Q1. What are the most common vertigo and balance tests?
The core diagnostic battery includes VNG (Videonystagmography), VEMP (Vestibular Evoked Myogenic Potentials), and ECochG. Think of these as a specialized toolkit: VNG uses high-tech goggles to track eye movements; VEMP checks the specific nerves responsible for balance; and ECochG measures the fluid pressure inside your inner ear. Together, they provide a 360-degree view of why you feel unsteady.
Q2. Is the VNG test painful?
Not at all. The VNG is entirely non-invasive and does not involve any needles. You simply wear a pair of comfortable, infrared goggles and follow moving lights or change your sitting position. While you might feel a brief moment of “spinning” during certain parts of the test, it is a controlled environment designed to identify the source of your dizziness without discomfort.
Q3. How long do these vertigo and balance tests take?
A comprehensive evaluation usually takes between 60 to 90 minutes. This timeframe allows the audiologist to conduct multiple tests—like the VNG, VEMP, and ECochG—without rushing. It’s important to have this dedicated window so the equipment can capture precise data, ensuring your final “balance profile” is as accurate as possible.
Q4. Do I need to stop my medications before the test?
Yes, typically. Most anti-dizziness, sedative, or anti-anxiety medications must be stopped 48 hours prior to your appointment. These drugs can “mask” your symptoms, making it harder for the equipment to detect the underlying issue. Always consult with your doctor before pausing any prescribed medication.
Q5. Can I drive myself home after the appointment?
We strongly recommend having a family member or friend accompany you. Because these tests are designed to stimulate your balance system, you may feel temporary lightheadedness or mild “sea-sickness” afterward. Having a ride ensures you get home safely while your equilibrium settles.
Q6. What is the actual difference between vertigo and dizziness?

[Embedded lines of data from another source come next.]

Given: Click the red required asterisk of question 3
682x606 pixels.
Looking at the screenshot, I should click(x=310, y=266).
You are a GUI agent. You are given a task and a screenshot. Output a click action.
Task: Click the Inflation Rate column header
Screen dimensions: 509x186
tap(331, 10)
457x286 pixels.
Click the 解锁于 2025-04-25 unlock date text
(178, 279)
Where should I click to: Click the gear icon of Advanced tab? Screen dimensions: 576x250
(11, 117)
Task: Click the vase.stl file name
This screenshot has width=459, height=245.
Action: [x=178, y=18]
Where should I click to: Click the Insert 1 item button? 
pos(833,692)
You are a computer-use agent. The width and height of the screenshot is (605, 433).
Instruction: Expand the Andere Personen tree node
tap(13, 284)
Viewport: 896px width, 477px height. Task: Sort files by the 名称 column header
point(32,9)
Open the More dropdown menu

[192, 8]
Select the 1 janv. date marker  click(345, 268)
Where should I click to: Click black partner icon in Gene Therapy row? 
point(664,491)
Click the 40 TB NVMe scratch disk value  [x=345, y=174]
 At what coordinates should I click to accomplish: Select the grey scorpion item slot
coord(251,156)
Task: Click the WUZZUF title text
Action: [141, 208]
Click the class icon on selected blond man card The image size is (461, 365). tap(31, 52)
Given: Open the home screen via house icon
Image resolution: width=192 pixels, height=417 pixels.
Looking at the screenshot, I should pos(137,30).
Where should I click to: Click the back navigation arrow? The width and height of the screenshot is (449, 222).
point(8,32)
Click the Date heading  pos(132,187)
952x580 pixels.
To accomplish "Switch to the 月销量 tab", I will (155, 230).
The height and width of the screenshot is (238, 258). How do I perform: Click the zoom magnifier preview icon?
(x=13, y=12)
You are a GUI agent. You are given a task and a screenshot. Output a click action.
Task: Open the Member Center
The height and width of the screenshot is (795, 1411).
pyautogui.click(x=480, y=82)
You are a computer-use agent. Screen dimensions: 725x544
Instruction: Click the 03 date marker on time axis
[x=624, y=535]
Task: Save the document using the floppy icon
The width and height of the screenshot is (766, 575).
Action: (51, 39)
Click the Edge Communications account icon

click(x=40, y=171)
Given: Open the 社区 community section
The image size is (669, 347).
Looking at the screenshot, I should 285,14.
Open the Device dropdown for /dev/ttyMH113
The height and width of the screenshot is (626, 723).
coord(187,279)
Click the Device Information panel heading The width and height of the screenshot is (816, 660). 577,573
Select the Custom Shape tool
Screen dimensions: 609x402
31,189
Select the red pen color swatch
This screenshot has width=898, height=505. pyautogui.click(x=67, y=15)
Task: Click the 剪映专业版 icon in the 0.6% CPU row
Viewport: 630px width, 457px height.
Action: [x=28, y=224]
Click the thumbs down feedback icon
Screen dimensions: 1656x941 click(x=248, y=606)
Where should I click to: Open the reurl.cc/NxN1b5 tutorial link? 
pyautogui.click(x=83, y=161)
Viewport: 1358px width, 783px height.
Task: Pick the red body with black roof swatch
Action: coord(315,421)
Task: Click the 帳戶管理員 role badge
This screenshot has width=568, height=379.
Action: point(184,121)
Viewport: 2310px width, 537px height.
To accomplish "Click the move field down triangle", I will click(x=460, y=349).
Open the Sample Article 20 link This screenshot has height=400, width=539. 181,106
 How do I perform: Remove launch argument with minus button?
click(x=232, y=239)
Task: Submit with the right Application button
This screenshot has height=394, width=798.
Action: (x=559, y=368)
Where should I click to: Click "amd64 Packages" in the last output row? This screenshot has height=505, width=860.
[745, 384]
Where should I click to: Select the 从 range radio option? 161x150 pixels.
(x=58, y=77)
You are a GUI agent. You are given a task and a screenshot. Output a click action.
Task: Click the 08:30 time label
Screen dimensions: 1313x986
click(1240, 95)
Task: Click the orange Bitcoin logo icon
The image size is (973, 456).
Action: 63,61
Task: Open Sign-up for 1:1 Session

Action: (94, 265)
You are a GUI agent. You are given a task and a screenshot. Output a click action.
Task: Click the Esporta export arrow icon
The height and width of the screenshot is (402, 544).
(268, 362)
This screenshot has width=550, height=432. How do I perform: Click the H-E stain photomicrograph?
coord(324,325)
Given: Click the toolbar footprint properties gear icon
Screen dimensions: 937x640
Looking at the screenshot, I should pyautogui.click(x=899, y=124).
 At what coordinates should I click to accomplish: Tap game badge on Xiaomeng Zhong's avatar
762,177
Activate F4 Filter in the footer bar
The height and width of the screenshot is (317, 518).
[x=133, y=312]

While people often use them interchangeably, they are different sensations. Vertigo is the specific feeling that you or the room is spinning or tilting. Dizziness is a broader term for feeling lightheaded, “spaced out,” or generally unsteady on your feet. Knowing which one you feel helps the audiologist choose the right tests.
Q7. Why do I specifically need an ECochG?
An ECochG is the definitive choice for confirming Ménière’s disease. It measures the electrical “stress” caused by excess fluid pressure in the inner ear. If you have “roaring” tinnitus or a constant feeling of “fullness” in your ear along with dizziness, this test provides the “pressure reading” needed for a diagnosis.
Q8. Will these tests tell me if I have BPPV?
Yes. The VNG test is excellent for diagnosing Benign Paroxysmal Positional Vertigo (BPPV). By moving your head into specific positions while wearing the goggles, the audiologist can see if tiny “ear crystals” have displaced into the wrong part of your inner ear, which is a very common (and treatable) cause of spinning.
Q9. What should I wear for my appointment?
Wear comfortable, loose-fitting clothing as you will be asked to lie down and move into different positions. Crucially, do not wear eye makeup (mascara, eyeliner, or heavy shadow). The VNG goggles use sensitive cameras to track your pupils, and makeup can confuse the sensors.
Q10. What happens once the tests are finished?
Your audiologist will compile the data into a detailed report. These results are then shared with your ENT specialist or physician to create a personalized rehabilitation plan. This might include medication, specialized exercises (Vestibular Rehab), or lifestyle changes to manage ear pressure.